第16話 君の手を引いて、暗い森を抜ける(後)


 柏木のMCは如才じょさいなかった。


 まずは『Pleasure of life』が尻切れトンボになったことを詫び、決して俺と月島を責めるでもなく、うまいこと話題を次の曲の『夏風邪』に切り替えた。


 元々人目を引く素質が備わっているし、愛嬌あいきょうもある。こういうことをやらせたら右に出る者はそうそういない。


 様々な失敗談で会場の笑いを誘い、ときどき舞台袖をうかがい、月末の花火大会の話題なんかを持ち出したりして、本当に15分間、場をつないでしまった。

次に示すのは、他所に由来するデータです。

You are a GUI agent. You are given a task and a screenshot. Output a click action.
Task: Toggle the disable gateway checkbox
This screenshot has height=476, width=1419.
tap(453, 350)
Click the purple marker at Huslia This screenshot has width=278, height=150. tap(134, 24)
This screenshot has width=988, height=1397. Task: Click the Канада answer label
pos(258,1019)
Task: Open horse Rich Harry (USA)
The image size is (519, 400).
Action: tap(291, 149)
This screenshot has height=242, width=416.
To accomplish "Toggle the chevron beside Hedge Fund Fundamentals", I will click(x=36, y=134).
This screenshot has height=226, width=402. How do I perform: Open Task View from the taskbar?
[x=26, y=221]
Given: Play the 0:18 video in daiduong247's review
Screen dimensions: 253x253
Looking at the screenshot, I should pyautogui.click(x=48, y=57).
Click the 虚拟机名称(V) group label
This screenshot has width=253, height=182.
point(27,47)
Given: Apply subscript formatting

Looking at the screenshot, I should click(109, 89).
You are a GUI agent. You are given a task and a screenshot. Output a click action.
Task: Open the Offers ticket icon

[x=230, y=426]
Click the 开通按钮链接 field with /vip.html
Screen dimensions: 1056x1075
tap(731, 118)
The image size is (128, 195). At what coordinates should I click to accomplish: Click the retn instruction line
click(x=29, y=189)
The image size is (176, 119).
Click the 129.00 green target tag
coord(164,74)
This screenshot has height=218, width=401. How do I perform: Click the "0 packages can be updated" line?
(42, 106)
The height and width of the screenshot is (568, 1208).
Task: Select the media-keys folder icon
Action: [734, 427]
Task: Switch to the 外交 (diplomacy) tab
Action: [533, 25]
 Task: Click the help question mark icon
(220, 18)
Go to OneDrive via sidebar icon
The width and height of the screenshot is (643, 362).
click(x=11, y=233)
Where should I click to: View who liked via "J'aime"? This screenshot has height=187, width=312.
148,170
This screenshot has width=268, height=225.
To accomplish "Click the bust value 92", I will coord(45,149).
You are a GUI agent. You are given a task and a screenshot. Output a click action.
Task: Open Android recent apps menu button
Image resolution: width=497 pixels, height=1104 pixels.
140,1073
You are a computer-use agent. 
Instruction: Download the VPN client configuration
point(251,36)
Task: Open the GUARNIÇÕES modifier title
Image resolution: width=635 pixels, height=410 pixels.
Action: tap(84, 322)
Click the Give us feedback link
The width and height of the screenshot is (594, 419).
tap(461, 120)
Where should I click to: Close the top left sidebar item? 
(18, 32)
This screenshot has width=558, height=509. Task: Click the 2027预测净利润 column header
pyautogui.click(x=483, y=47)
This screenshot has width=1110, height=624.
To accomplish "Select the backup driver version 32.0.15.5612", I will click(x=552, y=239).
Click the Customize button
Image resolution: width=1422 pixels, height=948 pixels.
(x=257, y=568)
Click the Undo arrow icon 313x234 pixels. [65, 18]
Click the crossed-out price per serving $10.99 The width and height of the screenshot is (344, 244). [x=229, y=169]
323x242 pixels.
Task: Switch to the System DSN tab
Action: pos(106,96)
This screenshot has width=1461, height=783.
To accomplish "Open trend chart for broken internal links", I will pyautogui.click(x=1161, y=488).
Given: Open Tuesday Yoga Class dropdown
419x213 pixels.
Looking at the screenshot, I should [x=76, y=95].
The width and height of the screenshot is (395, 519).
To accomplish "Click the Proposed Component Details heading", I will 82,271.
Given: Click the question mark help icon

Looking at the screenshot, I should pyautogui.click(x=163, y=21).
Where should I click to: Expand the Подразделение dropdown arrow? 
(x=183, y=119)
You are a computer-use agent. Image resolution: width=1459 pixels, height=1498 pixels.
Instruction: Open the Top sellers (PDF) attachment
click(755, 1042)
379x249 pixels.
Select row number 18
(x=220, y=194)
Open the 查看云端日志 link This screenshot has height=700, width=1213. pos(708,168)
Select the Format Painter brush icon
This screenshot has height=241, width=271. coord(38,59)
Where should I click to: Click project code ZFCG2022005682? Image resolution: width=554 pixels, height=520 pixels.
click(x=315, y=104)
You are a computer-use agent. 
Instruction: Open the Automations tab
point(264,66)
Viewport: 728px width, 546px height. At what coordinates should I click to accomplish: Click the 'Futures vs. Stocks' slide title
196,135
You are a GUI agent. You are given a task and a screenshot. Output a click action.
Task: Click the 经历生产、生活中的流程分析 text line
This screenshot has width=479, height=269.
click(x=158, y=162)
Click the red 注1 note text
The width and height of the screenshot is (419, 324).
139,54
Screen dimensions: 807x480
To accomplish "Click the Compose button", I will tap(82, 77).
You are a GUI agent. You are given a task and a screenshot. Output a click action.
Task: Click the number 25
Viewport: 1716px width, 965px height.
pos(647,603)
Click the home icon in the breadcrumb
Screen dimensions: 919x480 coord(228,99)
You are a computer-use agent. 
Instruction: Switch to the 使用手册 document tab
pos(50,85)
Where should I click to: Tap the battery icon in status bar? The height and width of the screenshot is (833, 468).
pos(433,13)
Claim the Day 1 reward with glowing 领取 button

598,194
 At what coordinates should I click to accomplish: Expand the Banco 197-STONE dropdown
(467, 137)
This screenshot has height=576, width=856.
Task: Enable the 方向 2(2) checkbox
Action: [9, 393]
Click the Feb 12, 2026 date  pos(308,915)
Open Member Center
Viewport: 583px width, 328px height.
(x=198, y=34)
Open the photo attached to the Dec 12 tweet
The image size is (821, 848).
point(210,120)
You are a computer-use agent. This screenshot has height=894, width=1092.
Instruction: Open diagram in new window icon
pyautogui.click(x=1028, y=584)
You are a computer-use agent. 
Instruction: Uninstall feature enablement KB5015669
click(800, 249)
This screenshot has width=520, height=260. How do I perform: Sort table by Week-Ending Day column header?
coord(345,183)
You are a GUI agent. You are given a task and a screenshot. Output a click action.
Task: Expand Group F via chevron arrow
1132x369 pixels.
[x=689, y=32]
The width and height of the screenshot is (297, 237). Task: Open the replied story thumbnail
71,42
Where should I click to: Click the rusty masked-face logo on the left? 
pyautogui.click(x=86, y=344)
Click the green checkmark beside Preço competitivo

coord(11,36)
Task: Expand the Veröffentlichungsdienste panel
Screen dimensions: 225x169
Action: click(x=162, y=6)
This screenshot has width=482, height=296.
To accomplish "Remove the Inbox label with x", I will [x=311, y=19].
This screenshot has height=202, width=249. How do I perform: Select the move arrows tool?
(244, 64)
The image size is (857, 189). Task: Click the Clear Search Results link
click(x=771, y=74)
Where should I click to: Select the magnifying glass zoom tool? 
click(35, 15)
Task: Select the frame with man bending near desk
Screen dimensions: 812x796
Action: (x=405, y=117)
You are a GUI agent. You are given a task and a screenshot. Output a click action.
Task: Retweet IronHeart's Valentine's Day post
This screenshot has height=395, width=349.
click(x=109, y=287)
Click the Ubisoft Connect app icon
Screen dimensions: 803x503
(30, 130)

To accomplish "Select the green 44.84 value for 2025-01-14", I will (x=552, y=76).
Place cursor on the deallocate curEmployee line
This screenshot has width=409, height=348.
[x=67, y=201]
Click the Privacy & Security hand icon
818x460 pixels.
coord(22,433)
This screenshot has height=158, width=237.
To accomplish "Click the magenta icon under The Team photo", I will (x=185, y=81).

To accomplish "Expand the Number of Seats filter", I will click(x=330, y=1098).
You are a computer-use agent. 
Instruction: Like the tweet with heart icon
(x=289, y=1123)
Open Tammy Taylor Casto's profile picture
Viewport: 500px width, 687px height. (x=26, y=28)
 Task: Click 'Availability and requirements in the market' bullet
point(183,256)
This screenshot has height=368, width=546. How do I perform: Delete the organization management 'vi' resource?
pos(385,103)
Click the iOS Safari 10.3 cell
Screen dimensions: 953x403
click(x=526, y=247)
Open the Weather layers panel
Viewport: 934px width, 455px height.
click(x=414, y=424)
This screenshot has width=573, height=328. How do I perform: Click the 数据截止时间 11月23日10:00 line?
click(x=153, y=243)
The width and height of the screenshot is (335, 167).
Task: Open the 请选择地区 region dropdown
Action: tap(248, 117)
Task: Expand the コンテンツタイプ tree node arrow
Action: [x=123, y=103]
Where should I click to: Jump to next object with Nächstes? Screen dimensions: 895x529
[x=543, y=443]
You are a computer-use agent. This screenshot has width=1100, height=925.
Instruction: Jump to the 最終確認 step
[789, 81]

 半分は走りながら、半分は観客席で、俺はそれ聞いていた。こちらから見ると、柏木はさながらトップアイドルのようにも思えた。

 

 高瀬を先頭にして、五人が舞台袖から登場する。柏木は入れ替わるように袖へとはけていく。途中、高瀬とすれ違った際に、肩に手を置き何かを語りかける。口の動きまではもちろんわからない。でも高瀬の表情が少しほころんだのはわかって、この局面に来て二人のわだかまりは少しは解消されたのかと俺は推し量った。


「なんだよ、あの元気な娘、歌わないのかー」

 そばにいる若い男のお客さんが残念がる。

 

 その友人らしき、やはり若い人が「あれ、今度のボーカル、さっきキーボード弾いてた娘だよな」と返し、「どっちもかわいいよなー」と二人は顔を見合わせた。


「かわいいだけじゃ、ないんだぜ」と心で言っておく。

 

 高瀬がマイクスタンドの前に立ち、太陽を加えたノーホラの面々も、慣れた所作で準備を進めていく。チューニングが終わり、会場が水を打ったように静かになる。ボーカルの高瀬は言う。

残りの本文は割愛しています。